TO DO =>
All records, exactly as written, minus the pictures: copy them out.
DATA TO PROCESS below:
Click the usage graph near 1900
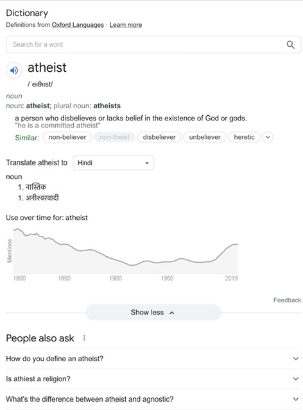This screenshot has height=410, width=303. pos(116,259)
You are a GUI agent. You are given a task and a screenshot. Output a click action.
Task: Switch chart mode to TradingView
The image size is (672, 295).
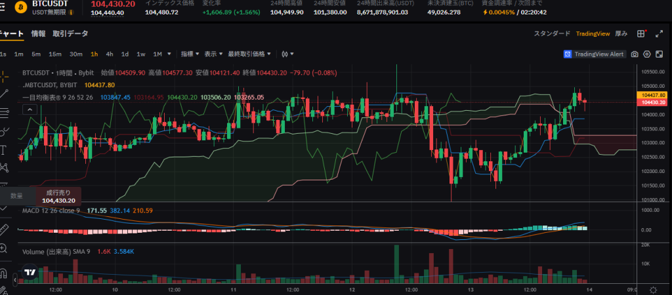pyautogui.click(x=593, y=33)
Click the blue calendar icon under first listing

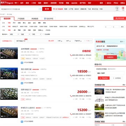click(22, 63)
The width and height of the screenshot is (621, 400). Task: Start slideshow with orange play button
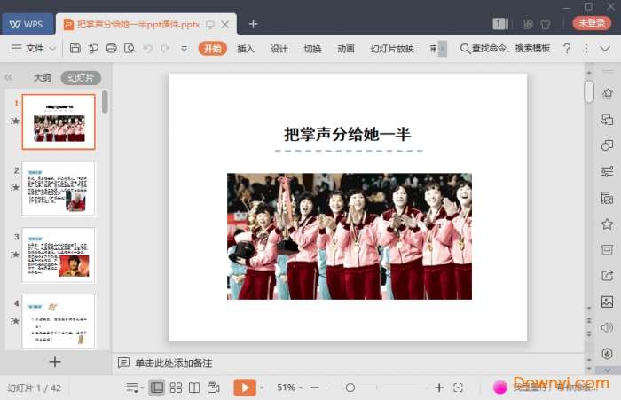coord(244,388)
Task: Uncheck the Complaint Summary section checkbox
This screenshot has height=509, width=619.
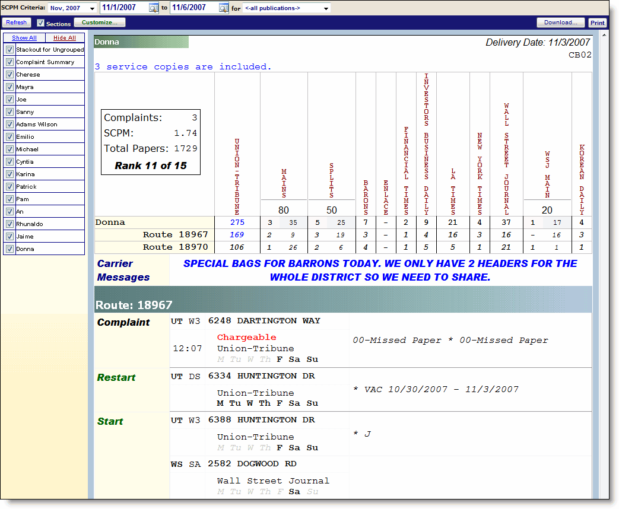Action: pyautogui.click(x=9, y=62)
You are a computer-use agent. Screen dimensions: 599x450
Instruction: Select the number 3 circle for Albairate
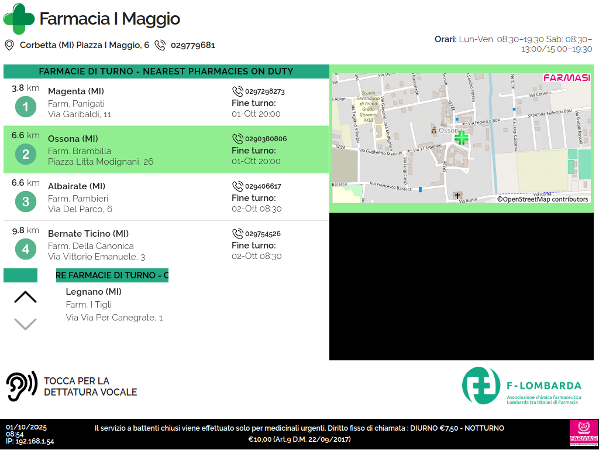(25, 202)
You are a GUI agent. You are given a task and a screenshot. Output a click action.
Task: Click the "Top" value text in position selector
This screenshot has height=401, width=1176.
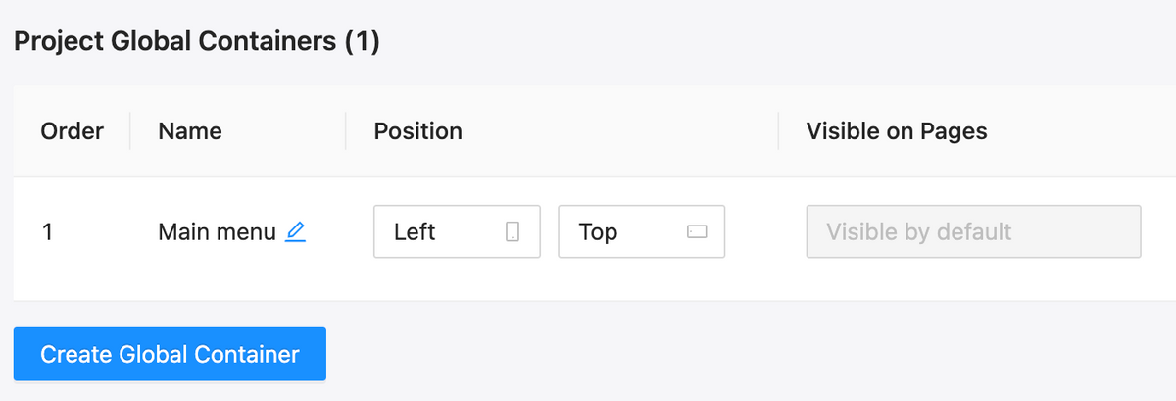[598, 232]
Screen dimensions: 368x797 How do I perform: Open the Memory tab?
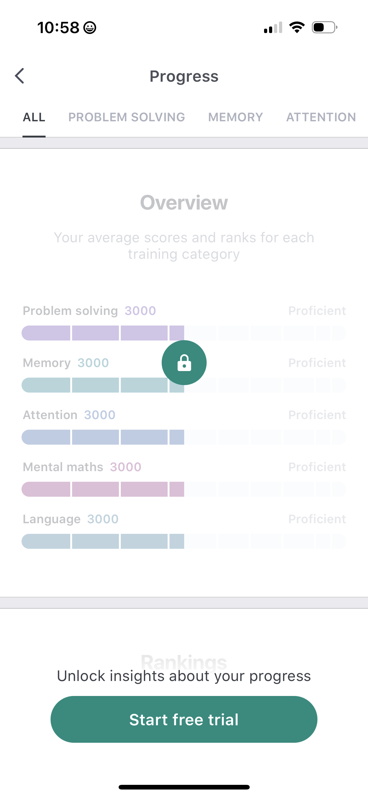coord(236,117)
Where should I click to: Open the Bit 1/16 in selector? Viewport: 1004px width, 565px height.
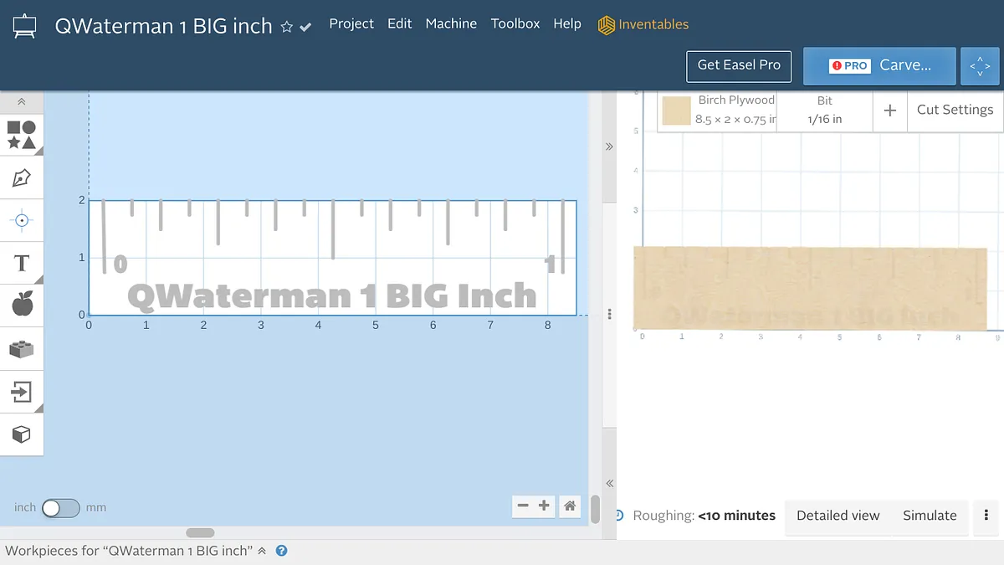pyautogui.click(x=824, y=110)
End of DATA TO PROCESS.
COMPLETED TASK =>
Click the usage graph near 1900
This screenshot has height=410, width=303. pos(116,259)
You are a GUI agent. You are given a task and a screenshot. Output a click action.
Task: Switch chart mode to TradingView
The image size is (672, 295).
pyautogui.click(x=593, y=33)
Click the blue calendar icon under first listing

click(22, 63)
The width and height of the screenshot is (621, 400). Task: Start slideshow with orange play button
coord(244,388)
Task: Uncheck the Complaint Summary section checkbox
This screenshot has height=509, width=619.
Action: pyautogui.click(x=9, y=62)
You are a computer-use agent. Screen dimensions: 599x450
Instruction: Select the number 3 circle for Albairate
(25, 202)
You are a GUI agent. You are given a task and a screenshot. Output a click action.
Task: Click the "Top" value text in position selector
This screenshot has height=401, width=1176.
[598, 232]
Screen dimensions: 368x797 How do I perform: Open the Memory tab?
coord(236,117)
Where should I click to: Open the Bit 1/16 in selector? Viewport: 1004px width, 565px height.
pyautogui.click(x=824, y=110)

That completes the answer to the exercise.